THE OTHER SHOE DROPS: Updates To Previous Posts

The Definition Of Chutzpah: Part II: Disgraced former NY Gov. Eliot Spitzer will write a twice-monthly column for online magazine Slate.com about the economy and financial regulation called “The Best Policy.” Slate Group Editor Jacob Weisberg tells Reuters: “He was the de facto national regulator of the financial industry. I think he just has a keen understanding and a shrewd perspective on those issues.” Ironically, Slate had previously hired fallen Wall Street research analyst Henry Blodget – who was once in Spitzer’s crosshairs – as a columnist.

 

 

All The News That’s Fart To Print (third item): An article in The New York Times calls cows and pigs as “living smokestacks, spewing methane emissions into the air”:  

 

What to do about farm emissions is one of the main issues being discussed this week and next, as the environment ministers from 187 nations gather in Poznan, Poland, for talks on a new treaty to combat global warming. In releasing its latest figure on emissions last month, United Nations climate officials cited agriculture and transportation as the two sectors that remained most “problematic.”

 

“It’s an area that’s been largely overlooked,” said Dr. Rajendra Pachauri, head of the Nobel Prize-winning United Nations Intergovernmental Panel on Climate Change. He says people should eat less meat to control their carbon footprints. “We haven’t come to grips with agricultural emissions.”

 

The trillions of farm animals around the world generate 18 percent of the emissions that are raising global temperatures, according to United Nations estimates, more even than from cars, buses and airplanes.

 

But unlike other industries, like cement making and power, which are facing enormous political and regulatory pressure to get greener, large-scale farming is just beginning to come under scrutiny as policy makers, farmers and scientists cast about for solutions. …

 

Other proposals include everything from persuading consumers to eat less meat to slapping a “sin tax” on pork and beef. Next year, Sweden will start labeling food products so that shoppers can look at how much emission can be attributed to serving steak compared with, say, chicken or turkey.

 

Just as embryonic stem cell research is a proxy for abortion - those against the first are also against the second, and vice versa - The Stiletto has long suspected that the fuss over global warming is really a proxy to promote vegetarianism.  

 

 

How To Tell Whether Your Senator Has Been In Washington Too Long (third item): At the opening ceremony for the Capitol Visitor Center, Senate Majority Leader Harry M. Reid observed that “In the summertime, because of the high humidity and how hot it gets here, you could literally smell the tourists coming into the Capitol.” Now, however, the filthy rabble (some of whom are no doubt Reid’s constituents) have “a facility that allows people to have a place to go to the bathroom,” Reid added.

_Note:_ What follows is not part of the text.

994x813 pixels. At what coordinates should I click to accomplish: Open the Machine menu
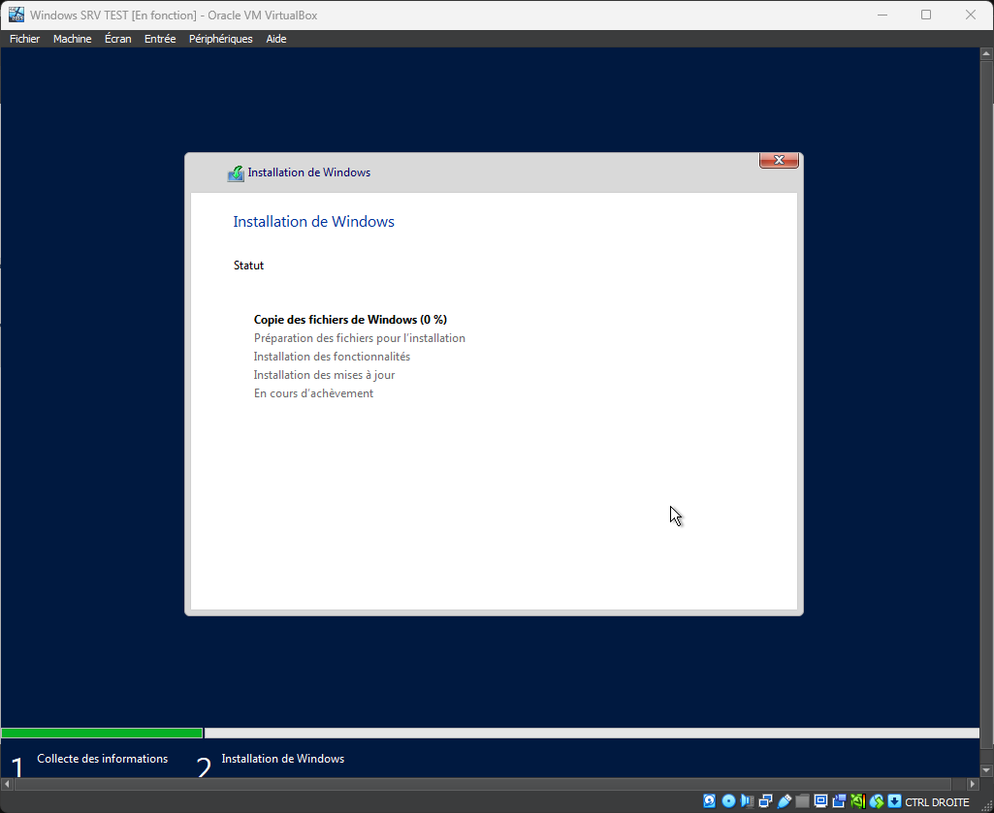[72, 39]
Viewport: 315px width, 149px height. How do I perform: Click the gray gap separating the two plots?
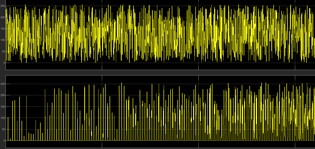click(x=161, y=72)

Let’s hope it hasn’t yet dawned on him that that the soon-to-be First Lady’s and president-elect’s initials are MO BO.

 

 

Updates To Previous Posts (third item, 10 Reasons Michelle Obama Should Be Proud – Really Proud – Of America): In the latest installment of The Stiletto Blog’s ongoing series meant to help instill the necessary pride of country in Michelle Obama’s consciousness to enable her to serve as an unofficial ambassador, Reader’s Digest offers 13 – count ‘em MO – 13 “ordinary citizens who unexpectedly found themselves confronted with desperate situations--and acted.” The magazine recounts the courage and heroism of each, and asks readers to “let us know who inspires you the most by voting in our Hero of the Year poll." The winner will be announced in the April issue  

 

[Hat Tip: Pam Siegfried]


Updates To Previous Posts (fifth item, Employers Hiring Forged Documented Aliens Are Lawbreakers In Other Ways, Too):  Some 175 former Agriprocessors employees assembled at the Postville High School auditorium for a two-hour meeting called by the kosher plant's trustee, Joseph Sarachek, to address such concerns as unpaid wages and cancellation of health insurance policies, reports the Waterloo-Cedar Falls Courier 

 

"What are we supposed to tell our kids when we can't put food on the table? … Do you care? No. Because you're gettin' you're money," said Sarah Peck, who used to work in the plant's sales office.  

 

The budget for $2.5 million in emergency financing approved on Monday showed Sarachek earning $50,000 a week. The money will finance operations through Dec. 12.

 

The largest chunk of money will go to feed and process 750,000 hens and chickens. …

 

In the end, a few apologized for yelling at Sarachek when, in fact, they blamed the Rubashkin family. The Rubashkins owned and operated the plant before Sarachek.